Dan Walters

Dan Walters: Are California’s taxes too high or too low?

Huong Nguyen and other workers at the State Franchise Tax Board receive incoming tax returns in 2006. The state takes in about $250 billion in taxes every year.
Huong Nguyen and other workers at the State Franchise Tax Board receive incoming tax returns in 2006. The state takes in about $250 billion in taxes every year. Sacramento Bee file

California’s state and local governments hit us with about $250 billion in taxes every year, $6,000-plus per Californian.

A new report from the Tax Foundation, based on 2012 data, puts Californians’ tax burden at 11 percent of personal income, the fairest way to calculate and compare.

Whether that burden is too high, too low or about right is a matter of perpetual debate in political, media and academic circles.

It was the sixth-highest level of any state in 2012, but it had dropped from fourth in the 2011 rankings as the percentage also declined from 11.5 percent. It’s also consistent with the state’s level of taxation over the last several decades, according to the databank maintained by the Tax Foundation.

Just before the passage of Proposition 13, California’s iconic property tax limit, in 1978, state and local taxation was 12.2 percent of personal income, the nation’s fourth highest.

With property taxes reduced and then limited, California dropped to under 11 percent and its burden has varied only marginally in the nearly 40 years since, ranging from a low of 10.5 percent in the early years of the last decade to as high as 11.7 percent in 2010.

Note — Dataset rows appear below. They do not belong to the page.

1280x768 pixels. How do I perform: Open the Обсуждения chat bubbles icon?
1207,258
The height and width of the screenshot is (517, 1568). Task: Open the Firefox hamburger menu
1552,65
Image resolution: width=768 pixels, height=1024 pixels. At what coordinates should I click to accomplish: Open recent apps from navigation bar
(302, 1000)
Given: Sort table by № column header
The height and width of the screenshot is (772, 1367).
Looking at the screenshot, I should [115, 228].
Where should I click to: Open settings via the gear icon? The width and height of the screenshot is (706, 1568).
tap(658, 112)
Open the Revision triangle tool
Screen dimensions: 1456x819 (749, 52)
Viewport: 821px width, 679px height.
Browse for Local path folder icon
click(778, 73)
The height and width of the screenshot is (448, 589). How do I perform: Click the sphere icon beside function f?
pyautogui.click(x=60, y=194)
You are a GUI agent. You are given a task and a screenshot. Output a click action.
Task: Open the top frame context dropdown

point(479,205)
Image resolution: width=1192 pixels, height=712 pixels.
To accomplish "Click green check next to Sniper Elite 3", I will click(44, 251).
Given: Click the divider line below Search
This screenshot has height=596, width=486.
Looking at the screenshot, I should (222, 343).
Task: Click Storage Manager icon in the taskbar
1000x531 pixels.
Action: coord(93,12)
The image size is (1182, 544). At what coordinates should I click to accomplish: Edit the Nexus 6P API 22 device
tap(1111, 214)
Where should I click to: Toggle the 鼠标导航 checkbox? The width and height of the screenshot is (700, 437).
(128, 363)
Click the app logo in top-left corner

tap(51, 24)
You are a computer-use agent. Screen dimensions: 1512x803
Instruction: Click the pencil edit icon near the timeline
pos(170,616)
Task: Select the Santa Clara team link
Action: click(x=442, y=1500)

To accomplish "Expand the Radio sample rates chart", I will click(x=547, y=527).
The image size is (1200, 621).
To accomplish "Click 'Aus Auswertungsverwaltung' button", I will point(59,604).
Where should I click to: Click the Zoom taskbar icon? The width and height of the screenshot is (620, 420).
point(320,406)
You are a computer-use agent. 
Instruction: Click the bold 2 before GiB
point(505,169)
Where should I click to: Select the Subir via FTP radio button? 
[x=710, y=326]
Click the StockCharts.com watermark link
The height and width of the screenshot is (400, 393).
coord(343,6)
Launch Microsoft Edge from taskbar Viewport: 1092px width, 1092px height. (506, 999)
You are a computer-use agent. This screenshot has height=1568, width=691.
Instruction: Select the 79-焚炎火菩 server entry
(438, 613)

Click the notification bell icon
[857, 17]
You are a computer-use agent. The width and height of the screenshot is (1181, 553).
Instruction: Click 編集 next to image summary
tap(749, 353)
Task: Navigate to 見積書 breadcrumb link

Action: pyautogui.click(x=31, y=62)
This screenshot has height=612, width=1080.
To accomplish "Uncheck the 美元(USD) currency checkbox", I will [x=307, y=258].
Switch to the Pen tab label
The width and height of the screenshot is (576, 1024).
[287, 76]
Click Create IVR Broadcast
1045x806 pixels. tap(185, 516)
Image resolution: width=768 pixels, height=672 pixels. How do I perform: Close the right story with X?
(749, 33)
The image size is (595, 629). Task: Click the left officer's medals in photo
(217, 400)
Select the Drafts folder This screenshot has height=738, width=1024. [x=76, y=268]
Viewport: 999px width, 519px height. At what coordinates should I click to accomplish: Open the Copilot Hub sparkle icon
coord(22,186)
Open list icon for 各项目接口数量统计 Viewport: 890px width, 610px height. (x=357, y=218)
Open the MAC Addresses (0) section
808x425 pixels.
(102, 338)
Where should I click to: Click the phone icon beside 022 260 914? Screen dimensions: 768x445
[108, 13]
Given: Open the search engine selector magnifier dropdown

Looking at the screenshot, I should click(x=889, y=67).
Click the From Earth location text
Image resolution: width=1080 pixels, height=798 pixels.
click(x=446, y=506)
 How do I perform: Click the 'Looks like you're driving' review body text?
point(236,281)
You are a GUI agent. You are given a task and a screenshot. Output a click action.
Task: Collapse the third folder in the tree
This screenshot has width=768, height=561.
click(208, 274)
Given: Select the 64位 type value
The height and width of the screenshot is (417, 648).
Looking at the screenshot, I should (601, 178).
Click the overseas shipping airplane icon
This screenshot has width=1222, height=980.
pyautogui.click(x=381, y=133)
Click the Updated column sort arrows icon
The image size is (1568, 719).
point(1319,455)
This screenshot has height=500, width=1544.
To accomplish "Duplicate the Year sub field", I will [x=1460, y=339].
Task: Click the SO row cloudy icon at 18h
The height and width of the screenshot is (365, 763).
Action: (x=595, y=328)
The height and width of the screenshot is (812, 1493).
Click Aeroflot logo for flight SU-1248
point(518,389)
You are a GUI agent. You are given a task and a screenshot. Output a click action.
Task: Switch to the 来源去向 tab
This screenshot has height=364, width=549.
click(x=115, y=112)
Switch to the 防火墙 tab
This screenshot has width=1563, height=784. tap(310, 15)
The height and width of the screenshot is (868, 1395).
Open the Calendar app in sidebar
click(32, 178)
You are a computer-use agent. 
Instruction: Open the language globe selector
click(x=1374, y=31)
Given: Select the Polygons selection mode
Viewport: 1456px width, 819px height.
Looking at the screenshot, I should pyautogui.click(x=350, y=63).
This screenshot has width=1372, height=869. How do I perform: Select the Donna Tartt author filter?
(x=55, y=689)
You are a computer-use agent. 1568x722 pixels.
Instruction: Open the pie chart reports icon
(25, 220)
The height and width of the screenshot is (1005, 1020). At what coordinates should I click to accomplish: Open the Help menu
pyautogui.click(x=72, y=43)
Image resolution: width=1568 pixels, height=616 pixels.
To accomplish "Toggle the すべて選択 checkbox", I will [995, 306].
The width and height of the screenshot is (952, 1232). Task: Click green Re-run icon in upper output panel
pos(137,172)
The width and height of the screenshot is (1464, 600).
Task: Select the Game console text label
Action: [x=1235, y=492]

Parenthetically, were California still taxing at the 12.2 percent pre-Proposition 13 level, it would mean about $15 billion more in state and local revenue each year and put California in a tie with New Jersey for No. 3 behind New York’s 12.7 percent and Connecticut’s 12.6 percent.

These numbers frame what is likely to be fierce debate this year over California taxes, centered on a November ballot measure to extend the temporary surtaxes on high-income Californians that voters adopted in 2012.

Were that measure to be passed, its impact would be about $8 billion a year, or less than a half-percent of the $2.2 trillion in personal incomes that Californians are expected to receive this year.

Placed in that context, therefore, the pending tax measure is fairly small potatoes, even though it’s considered to be very important by the public employee unions that will attempt to persuade Californians to pass it.

By happenstance, the Tax Foundation report coincided with another from the California Schools Boards Association in support of a lawsuit by it and other school groups, seeking more state money. It declared that California needs to spend as much as $42 billion more each year on K-12 schools to prepare the state’s 6 million students for higher education and jobs.

The CSBA didn’t exactly say that taxes should be raised by that much to elevate per-pupil school spending into the upper ranks of the states – alongside New Jersey, New York, Connecticut and other high-taxing states. But that was clearly its implication.

A $42 billion tax increase would push Californians’ burden to about 13.5 percent of personal income, well over what it was before Proposition 13 passed and the highest of any state in the last four decades.

How high is too high? It’s a good question.